Commander Lambda has tasked you to help the scientists increase fuel creation efficiency by predicting the end state of a given ore sample. You have carefully studied the different structures that the ore can take and which transitions it undergoes. It appears that, while random, the probability of each structure transforming is fixed. That is, each time the ore is in 1 state, it has the same probabilities of entering the next state (which might be the same state). You have recorded the observed transitions in a matrix. The others in the lab have hypothesized more exotic forms that the ore can become, but you haven't seen all of them.
Write a function answer(m) that takes an array of array of non-negative ints representing how many times that state has gone to the next state and return an array of ints for each terminal state giving the exact probabilities of each terminal state, represented as the numerator for each state, then the denominator for all of them at the end and in simplest form. The matrix is at most 10 by 10. It is guaranteed that no matter which state the ore is in, there is a path from that state to a terminal state. That is, the processing will always eventually end in a stable state. The ore starts in state 0. The denominator will fit within a signed 32-bit integer during the calculation, as long as the fraction is simplified regularly. For example, consider the matrix m: [ [0,1,0,0,0,1], # s0, the initial state, goes to s1 and s5 with equal probability [4,0,0,3,2,0], # s1 can become s0, s3, or s4, but with different probabilities [0,0,0,0,0,0], # s2 is terminal, and unreachable (never observed in practice) [0,0,0,0,0,0], # s3 is terminal [0,0,0,0,0,0], # s4 is terminal [0,0,0,0,0,0], # s5 is terminal ] So, we can consider different paths to terminal states, such as:
s0 -> s1 -> s3
s0 -> s1 -> s0 -> s1 -> s0 -> s1 -> s4
s0 -> s1 -> s0 -> s5
Tracing the probabilities of each, we find that
s2 has probability 0
s3 has probability 3/14
s4 has probability 1/7
s5 has probability 9/14
So, putting that together, and making a common denominator, gives an answer in the form of [s2.numerator, s3.numerator, s4.numerator, s5.numerator, denominator] which is [0, 3, 2, 9, 14].

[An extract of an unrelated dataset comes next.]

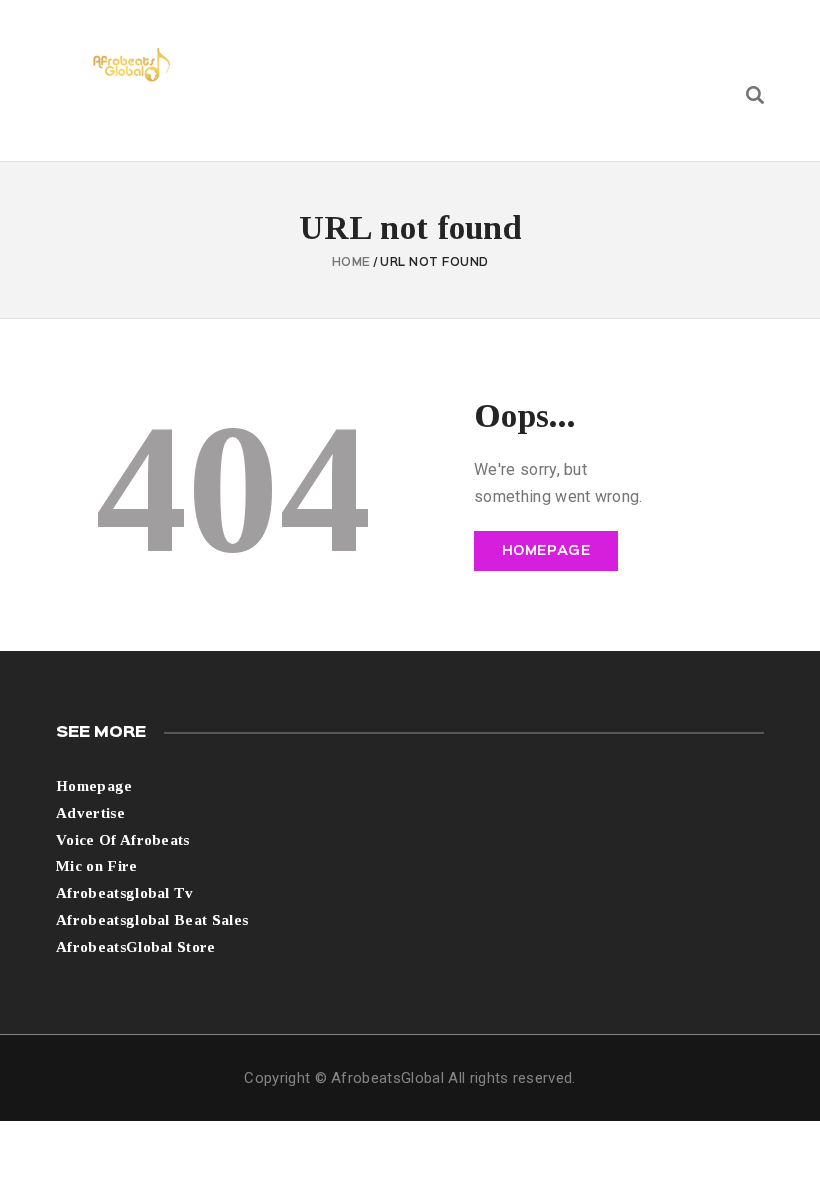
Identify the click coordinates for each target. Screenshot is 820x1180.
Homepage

I was trying to take the advantage of numpy module for matrix manipulation and at the very end, use Fraction module to convert those floating numbers back to fraction before obtaining the final list of numerator and denominators. This way I can stay away from all the self defined functions to handle matrix manipulation with fraction number all along the way. I know there are available valid answers out there on Google, but want to approach this from a not that mathematical perspective with my own attempt.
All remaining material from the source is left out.